++++ Text to read

From Casetext: Smarter Legal Research

Sch. Dist. of Phila. v. Frempong

COMMONWEALTH COURT OF PENNSYLVANIA
Jan 7, 2015
No. 356 C.D. 2014 (Pa. Cmmw. Ct. Jan. 7, 2015)

Opinion

No. 356 C.D. 2014

01-07-2015

School District of Philadelphia v. Agnes Frempong and Steve Frempong, Appellants


OPINION NOT REPORTED

MEMORANDUM OPINION

Agnes Frempong and Steve Frempong (Wife and Husband and collectively, Landowners) appeal pro se the order of the Philadelphia County Court of Common Pleas (trial court) granting the School District of Philadelphia's (School District) motion to quash their statutory appeal. We affirm.

Landowners own a parcel of property at 5528 Crowson Street in the City of Philadelphia (City). On an unspecified date, Landowners filed a petition with the City's Board of Revision of Taxes (Board) seeking a nunc pro tunc appeal of the property's valuation for the years 1985 through 1996. The Board held a public hearing on Landowners' petition on March 12, 2013, and denied the nunc pro tunc petition the following day. Landowners appealed the Board's decision to the trial court.

On April 12, 2013, the trial court issued a Case Management Order stating, in relevant part:

Appellant is required to obtain a copy of the hearing transcript or certified record if applicable from the agency once a scheduling order is issued. Appellant must order a transcript of the proceedings before the [Board] by serving the stenographer with a copy of the Notice of Appeal and paying the stenographer for the cost of producing the notes. The stenographer must then transcribe the notes of testimony, file the original notes with the [Board] and deliver a copy of the notes to appellant within (30) days. Failure to order the transcript will result in the dismissal of the appeal absent good cause shown....
(Supplemental Reproduced Record (SRR) at 99) (emphasis in original).

On July 11, 2013, the trial court issued a Scheduling Order directing Landowners to file any expert reports or pre-trial memoranda by September 3, 2013. On September 4, 2013, Landowners filed a motion for extraordinary relief alleging, inter alia, that Husband, who has previously appeared as an expert regarding the valuation of property, was not able to prepare the report "due to [an] unexpected flu attack...," and that they needed an additional 30 days to file the report. (SRR at 21). The trial court granted Landowners' motion for extraordinary relief extending the deadline to October 7, 2013, and extending the date of the hearing on the merits to December. (Id. at 24).

++++++++
++++ Data excerpts

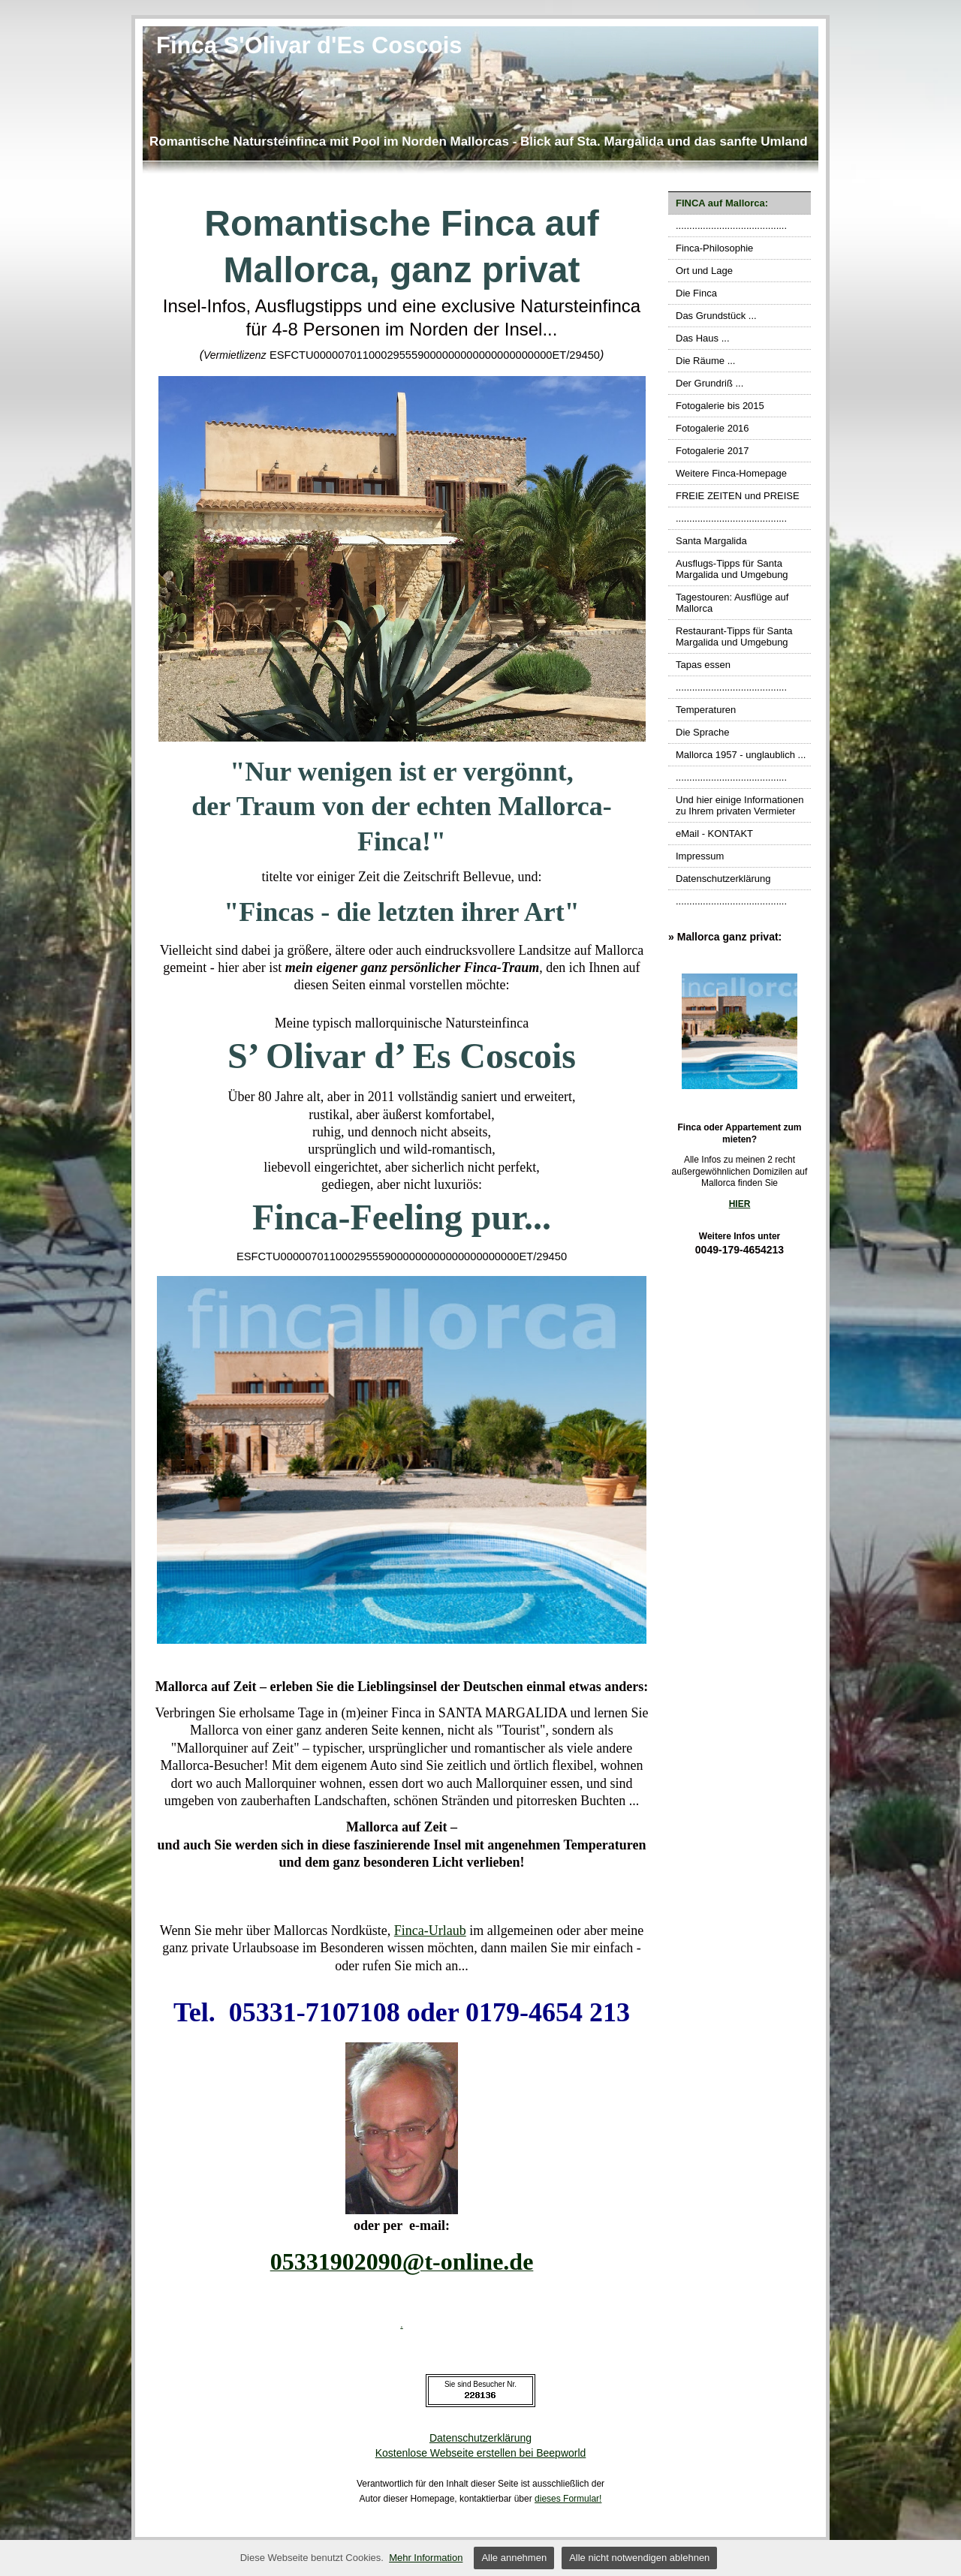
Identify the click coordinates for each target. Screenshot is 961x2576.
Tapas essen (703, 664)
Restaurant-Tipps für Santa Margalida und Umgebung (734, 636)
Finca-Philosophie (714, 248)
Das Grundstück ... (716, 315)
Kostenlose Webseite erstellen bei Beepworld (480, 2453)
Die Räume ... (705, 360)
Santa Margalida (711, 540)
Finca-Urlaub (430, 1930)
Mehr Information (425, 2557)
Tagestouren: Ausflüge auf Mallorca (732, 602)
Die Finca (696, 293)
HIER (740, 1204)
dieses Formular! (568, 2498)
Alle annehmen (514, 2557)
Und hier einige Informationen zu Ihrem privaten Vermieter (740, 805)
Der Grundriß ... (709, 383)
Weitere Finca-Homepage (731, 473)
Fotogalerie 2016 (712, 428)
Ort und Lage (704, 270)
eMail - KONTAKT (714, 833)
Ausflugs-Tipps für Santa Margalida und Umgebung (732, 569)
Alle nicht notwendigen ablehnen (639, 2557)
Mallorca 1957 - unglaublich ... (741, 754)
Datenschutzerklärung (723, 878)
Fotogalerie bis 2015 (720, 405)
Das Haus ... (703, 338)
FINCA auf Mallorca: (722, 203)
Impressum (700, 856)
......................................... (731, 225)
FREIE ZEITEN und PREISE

++++++++

[Stated problem 1]: Condense the paragraph of the court opinion that begins "Landowners own a parcel of property" into a short bulleted list that keeps its main facts.
[Stated problem 2]: From the court opinion, extract word for word the part that opens with the words containing "School District of Philadelphia v." and closes with "the trial court.".
[Stated problem 3]: Carry the court opinion forward from its last sentence.
These rows were drawn from a separate source.

[Exercise result 1]:
- Landowners own property at 5528 Crowson Street in Philadelphia.
- They petitioned the City's Board of Revision of Taxes for a nunc pro tunc appeal of the property's valuation for 1985 through 1996.
- The Board held a public hearing on March 12, 2013, and denied the petition the next day.
- Landowners appealed that decision to the trial court.

[Exercise result 2]:
School District of Philadelphia v. Agnes Frempong and Steve Frempong, Appellants


OPINION NOT REPORTED

MEMORANDUM OPINION

Agnes Frempong and Steve Frempong (Wife and Husband and collectively, Landowners) appeal pro se the order of the Philadelphia County Court of Common Pleas (trial court) granting the School District of Philadelphia's (School District) motion to quash their statutory appeal. We affirm.

Landowners own a parcel of property at 5528 Crowson Street in the City of Philadelphia (City). On an unspecified date, Landowners filed a petition with the City's Board of Revision of Taxes (Board) seeking a nunc pro tunc appeal of the property's valuation for the years 1985 through 1996. The Board held a public hearing on Landowners' petition on March 12, 2013, and denied the nunc pro tunc petition the following day. Landowners appealed the Board's decision to the trial court.

[Exercise result 3]:
On November 26, 2013, the School District filed a motion to quash Landowners' appeal alleging, inter alia, that the appeal was scheduled for trial on December 17, 2013, but that Landowners failed to file a pretrial memorandum by the extended deadline. As a result, the School District contended that it and the trial court were unable to review the merits of the appeal. In addition, the School District alleged that Husband was not an aggrieved party because he has no ownership or other interest in the property and there were no liabilities owed on the property for the 1985 to 1996 tax years that Landowners seek to appeal.

On December 9, 2013, Landowners filed a brief in support of their appeal alleging, in relevant part, that the City failed to serve any notice of the property assessments and the filing of tax liens on the property and that they became aware of them after the City had initiated proceedings to foreclose on the property. Landowners asserted that they filed a timely petition to appeal the property tax assessments nunc pro tunc with the Board, but they could not attend the Board's public hearing due to illness and had filed a timely application for a continuance. Landowners also alleged that while the Board did not deny the continuance request, it denied their petition to appeal the assessments nunc pro tunc and advised them to appeal that decision to the trial court.

Landowners also asserted that "[u]nder the threat of foreclosure [they] unwillingly entered into an agreement to pay the alleged liens while filing the instant appeal...," and that the purpose of the appeal was "to determine the propriety of the City's alleged tax liens and whether or not [the Board] should be reversed." (SRR at 48). Specifically, Landowners argued that the City's failure to serve them with the notice of assessments and the subsequent filing of the tax liens in the trial court violated their due process rights and invalidated the liens; the Board's failure to provide them with the opportunity to be heard and denying their petition for appeal nunc pro tunc violated their due process rights; and the Board erred and abused its discretion in denying their petition for appeal nunc pro tunc.

On December 17, 2013, Landowners also filed a response to the School District's motion to quash their appeal to the trial court with new matter denying its material allegations and alleging, inter alia, that they were not served with the motion to quash as alleged in its certificate of service and had only obtained a copy the previous day. As a result, Landowners alleged that the lack of service violated the Rules of Civil Procedure and due process thereby depriving the trial court jurisdiction to consider the motion, asking the trial court to strike the School District's motion to quash "for fatal irregularities apparent on the face of the record." (SRR at 63).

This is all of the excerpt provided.